Pseudomonas aeruginosa elastase down-regulates host inflammatory responses by degrading cytokines and chemokines: a non-healing wound perspective

Non-healing venous leg ulcers are characterized by dysfunctional wound healing and frequently exhibit an absence of classical inflammatory signs, despite substantial bacterial loads of the Gram-negative pathogen Pseudomonas aeruginosa. To investigate this clinical observation, we used a porcine wound infection model and complementary in vitro cell and enzymatic activity assays. In vivo, P. aeruginosa infected wounds resulted in attenuated inflammatory responses compared to those infected with Staphylococcus aureus. Protease activity was elevated in P. aeruginosa-infected wounds relative to uninfected controls, while pro-inflammatory cytokine levels decreased over time.
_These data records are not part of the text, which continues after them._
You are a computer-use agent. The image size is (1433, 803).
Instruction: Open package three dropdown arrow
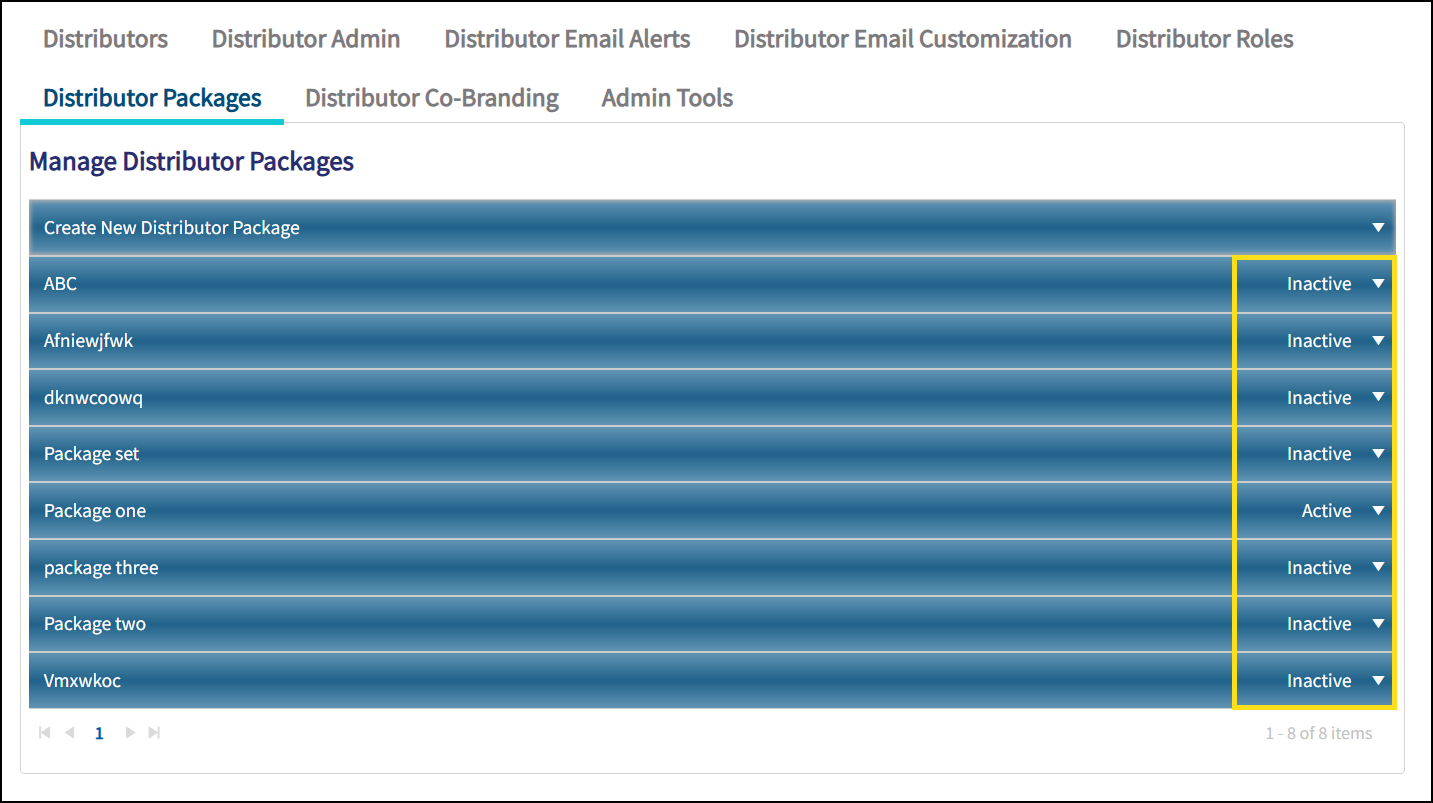1378,568
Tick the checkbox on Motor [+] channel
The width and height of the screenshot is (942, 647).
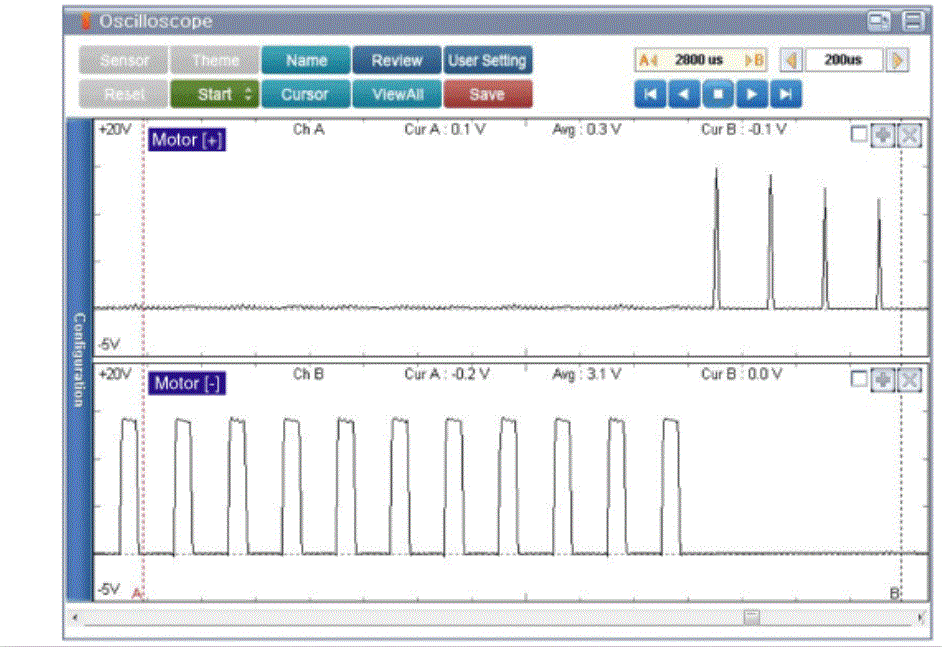[x=859, y=135]
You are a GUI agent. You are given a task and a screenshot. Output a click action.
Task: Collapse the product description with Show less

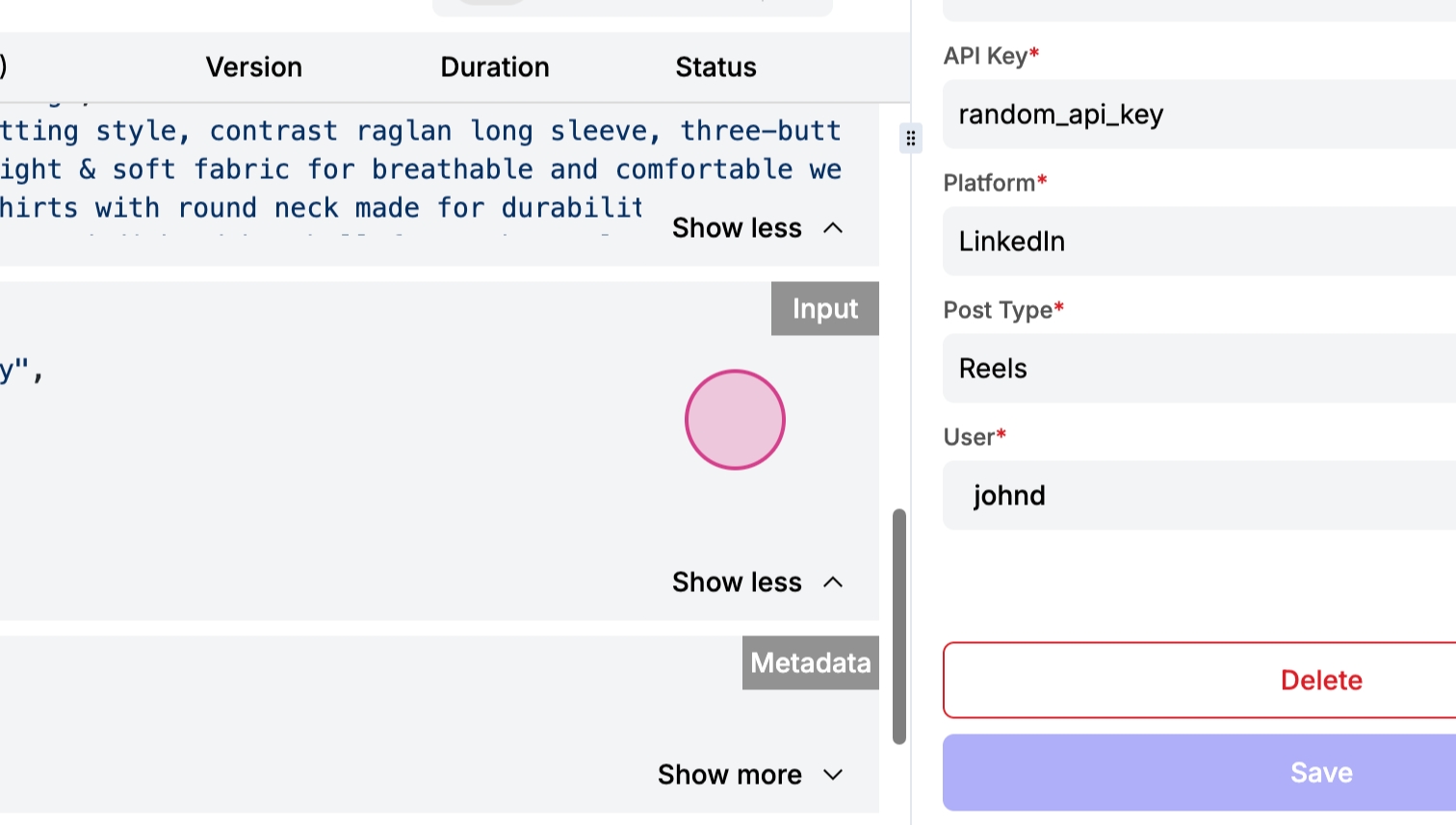point(757,228)
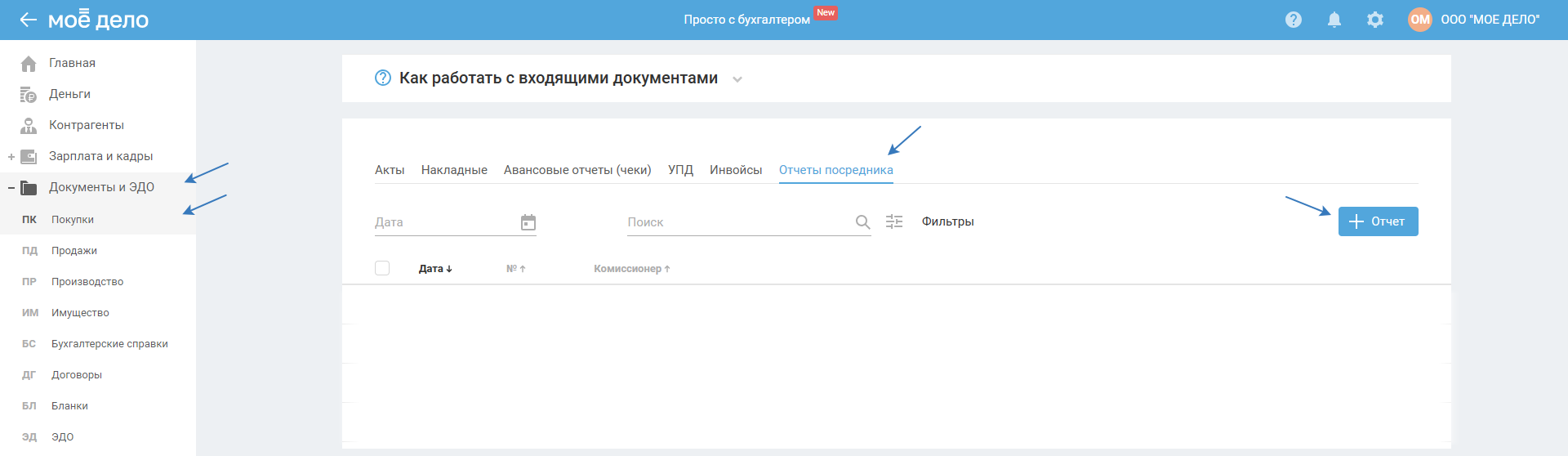Image resolution: width=1568 pixels, height=456 pixels.
Task: Click the back arrow in the header
Action: 28,20
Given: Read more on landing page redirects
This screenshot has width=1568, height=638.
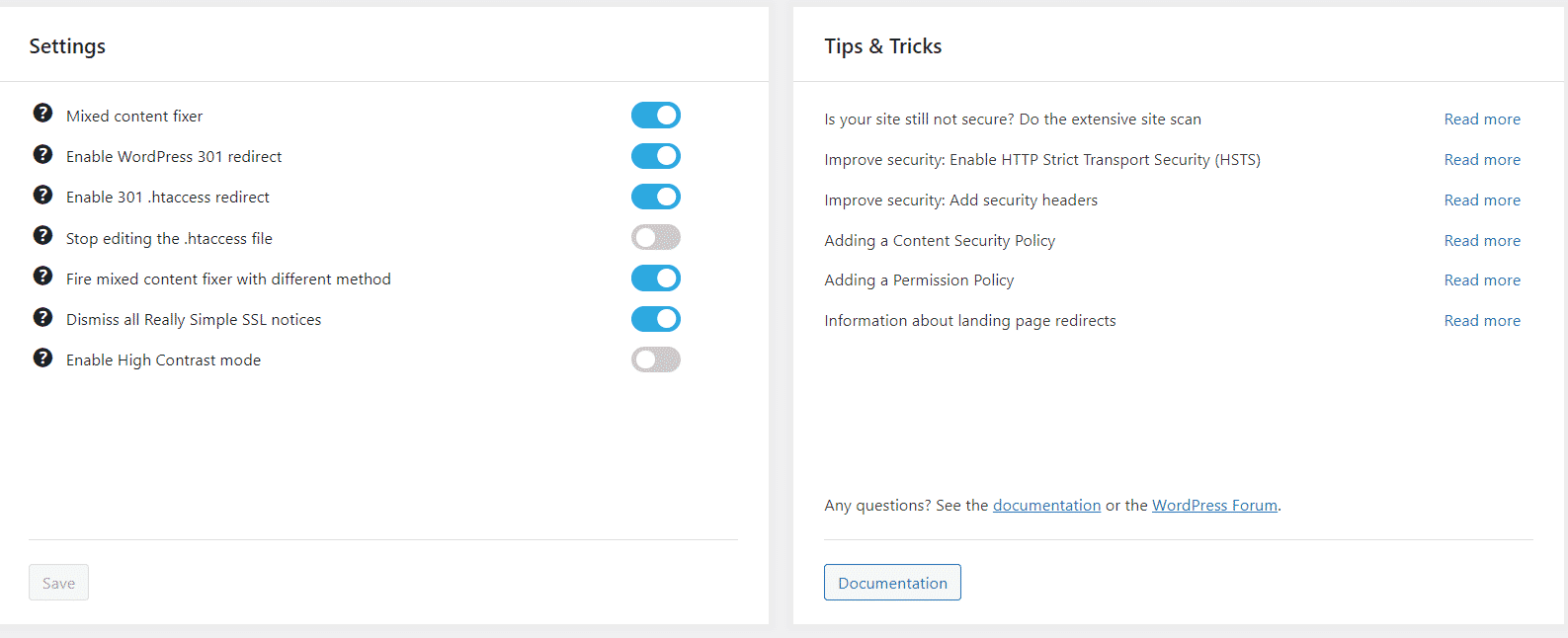Looking at the screenshot, I should point(1482,321).
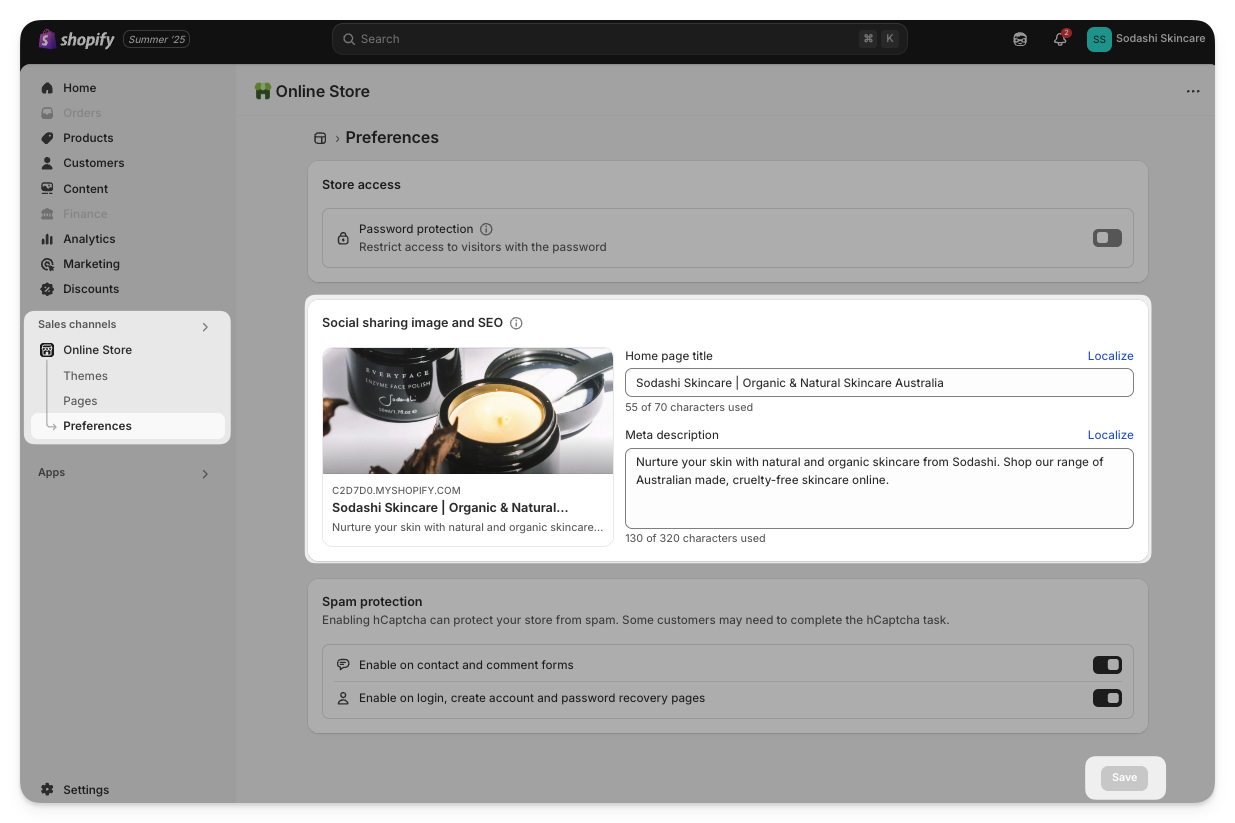Image resolution: width=1235 pixels, height=823 pixels.
Task: Go to Themes under Online Store
Action: pos(85,376)
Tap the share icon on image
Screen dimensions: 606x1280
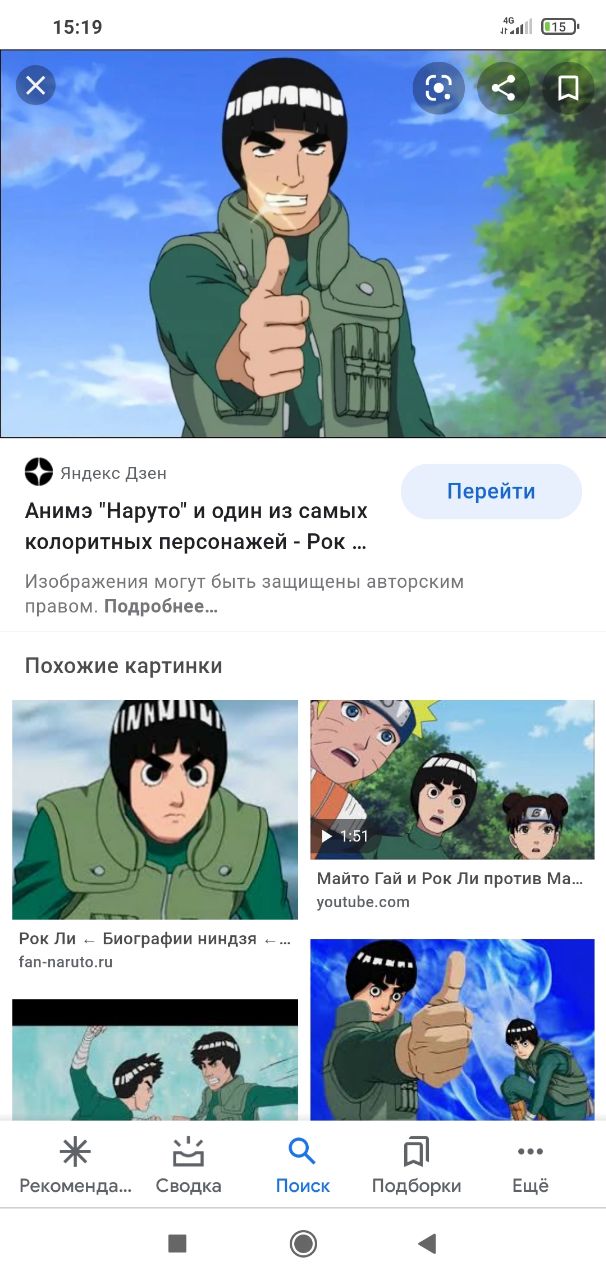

In vitro analyses employing cell cultures, wildtype and mutant strains, and clinical isolates from venous ulcers and blood, revealed that P. aeruginosa elastase (LasB) degrades a range of pro-inflammatory cytokines (G-CSF, GM-CSF, IFN-γ, IL-1ra, IL-6, IL-12p40, IL-23, TNF-α) and chemokines (Gro-α, IL-8, IP-10, MCP-1, MIP-1α, MIP-1β) in the extracellular milieu, without impacting cell morphology, transcription factor activation, or subsequent intracellular cytokine production. Correspondingly, wound fluids from non-healing ulcers colonized/infected with P. aeruginosa degraded cytokines, whereas fluids from uninfected wounds did not. Collectively, our findings indicate that P. aeruginosa modulates host inflammation by degrading cytokines and chemokines.